And I expect that those results will be available late this year, early next. And the goal there is, gosh, if we see what we saw in Phase II for VX-548 acute pain, that would be a home run. So the diabetic peripheral neuropathy program, this is a multiple-dose-ranging proof-of-concept study where we also have a gabapentin arm for context. So what you should be looking for there is improvement in the pain score from baseline to the 12-week time point when we have the pain endpoint and you’ll be able to make assessments versus the gabapentin arm that’s in their fourth context. That study is fully enrolled and should also be available in terms of results late this year, early next.
Operator: The next question is from Evan Seigerman with BMO Capital Markets.
Evan Seigerman: Kind of a follow-up to Mohit’s question on the Vanza Triple, Talk about what the added benefit of the vanza triple needs to be versus TRIKAFTA to get patients to switch. You also mentioned getting patients to levels of carrier levels of sweat chloride. Could you ever get to a wild-type level of sweat chloride?
Reshma Kewalramani: Yes. Let me take the second half of your question, Evan and then I’ll turn it over to Stuart to talk through how we’re seeing the commercial opportunity for the vanza triple. So when you look at parents, so carriers of the CF mutation, for those who don’t have disease. When you are at those carrier levels of sweat chloride, you have virtually no manifestation of disease. That’s why we’re targeting carrier levels of sweat chloride. You’re fundamentally — just like you and me, I don’t — I’m not a carrier and I’m not a patient with CF. But if you are a carrier of CF, you are fundamentally unaffected. That’s why that’s the highest bar to achieve. And that’s why that’s the bar we continue to chase. The TRIKAFTA triple gets some patients there, the vanzacaftor triple will get more patients there.
But our research continues and we’ve already identified additional potentiators and correctors that will get us to that ultimate goal of carrier levels of sweat chloride. Stuart?

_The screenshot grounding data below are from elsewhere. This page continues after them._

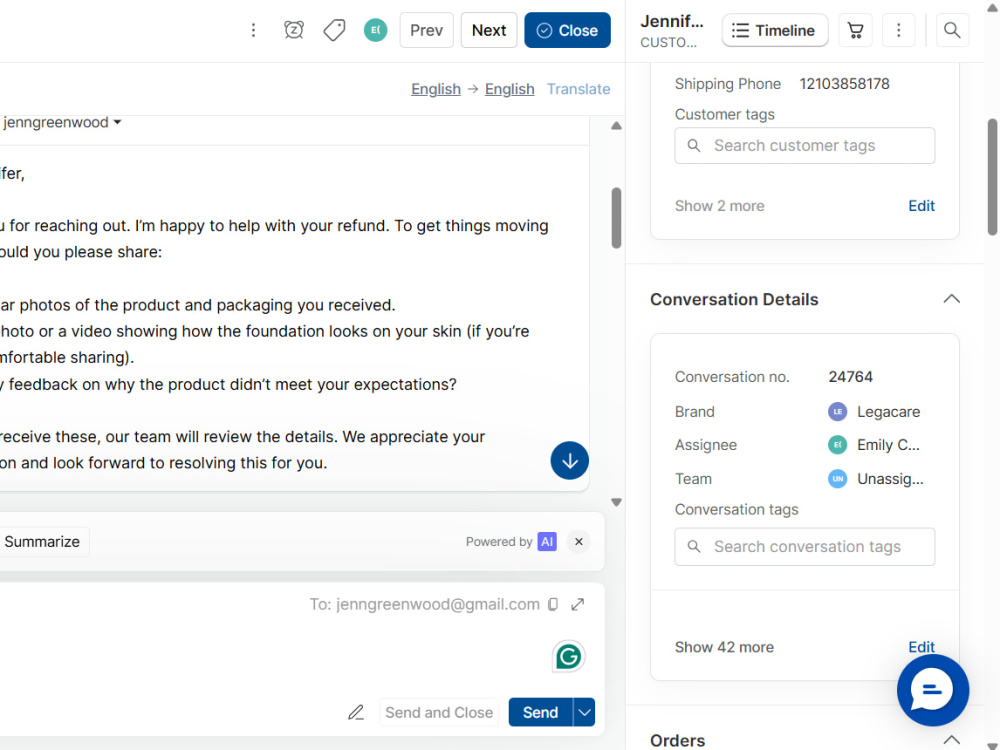This screenshot has width=1000, height=750.
Task: Jump to latest message with down arrow
Action: coord(570,460)
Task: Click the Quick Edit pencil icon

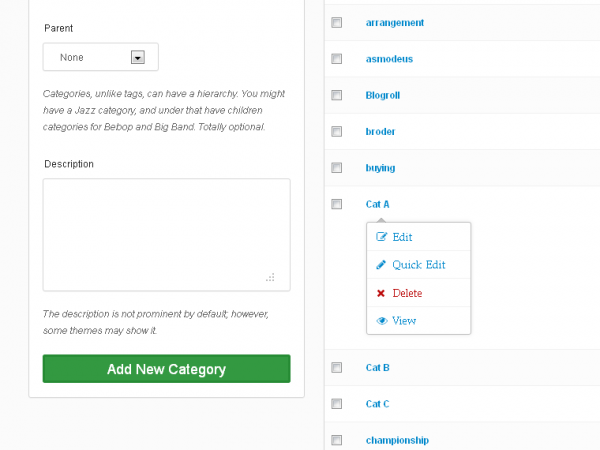Action: pyautogui.click(x=381, y=265)
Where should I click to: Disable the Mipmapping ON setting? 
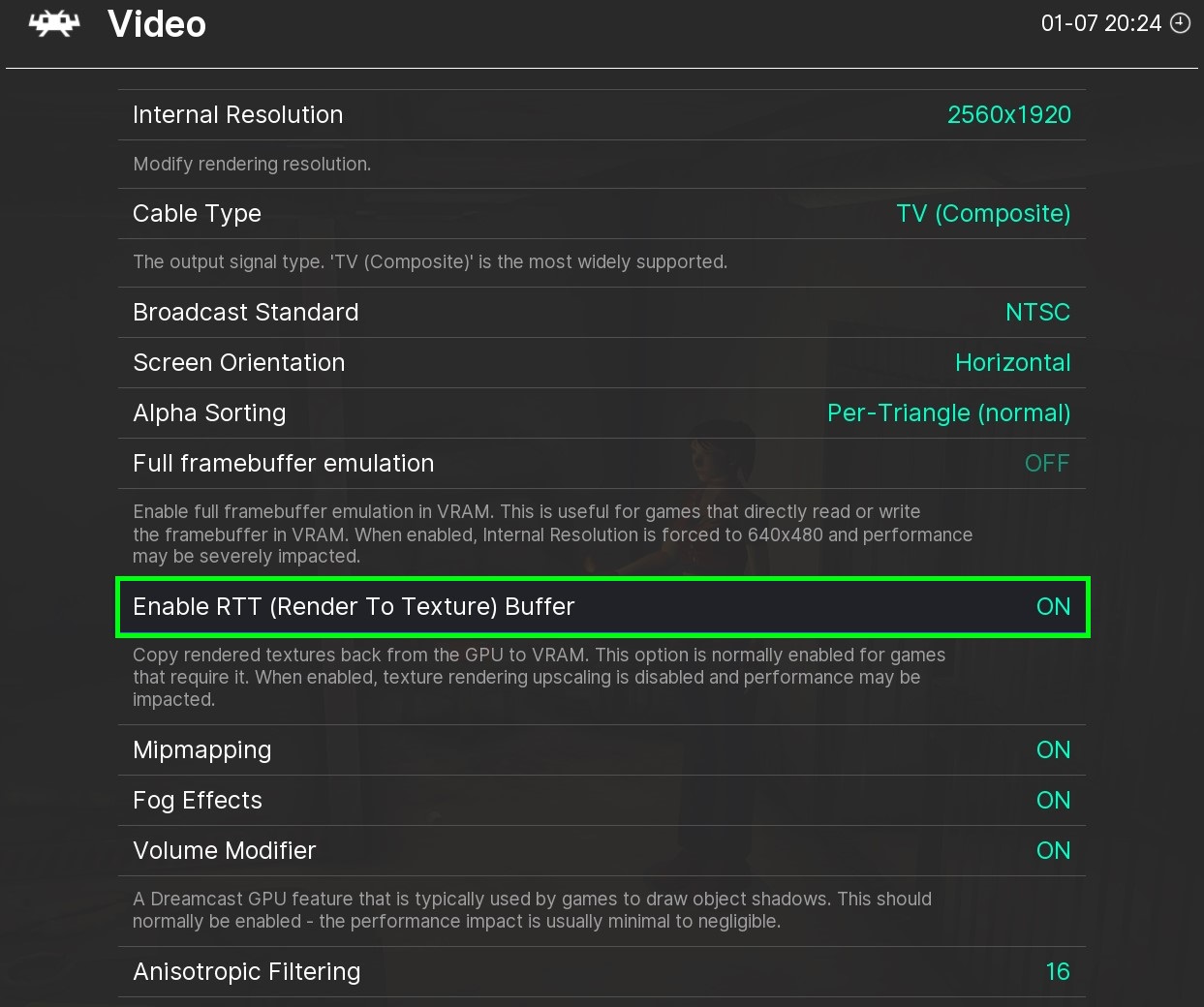(1053, 750)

Stuart Arbuckle: Yes. So — and in terms of the sort of uptake and what’s attractive of the profile, we know from speaking with CF clinicians if vanzacaftor has the sort of profile that Reshma described earlier, where it’s delivering increased levels of benefit in terms of CFTR function as measured through sweat chloride that, that in and of itself will be an attractive proposition because as Reshma said, the link between increases in CFTR function and improvements in outcomes has been demonstrated through our own work. In addition, you were talking about patients potentially transitioning. I do think there’s an important group we should also consider which is — there have been a number of patients who over the years have discontinued their CFTR modulators.
It’s probably somewhere north of 6,000 patients who we know want to be on a CFTR modulator but have had to discontinue over the years. And I do think that’s another population who will welcome an additional treatment option being available.
Operator: The next question is from Colin Bristow with UBS.
Colin Bristow: Congrats on the quarter. Maybe one of the CRISPR-based DMD program. Are you still on track to file the IND in the second half? And then assuming all goes to plan, would it be reasonable to expect some clinical data in 2024? And then maybe if I could just have a quick follow-on to the vanzacaftor triple question. Just what do you think you need to see for this to be a launch that is as a major component of switches versus just a new patient acquisition launch?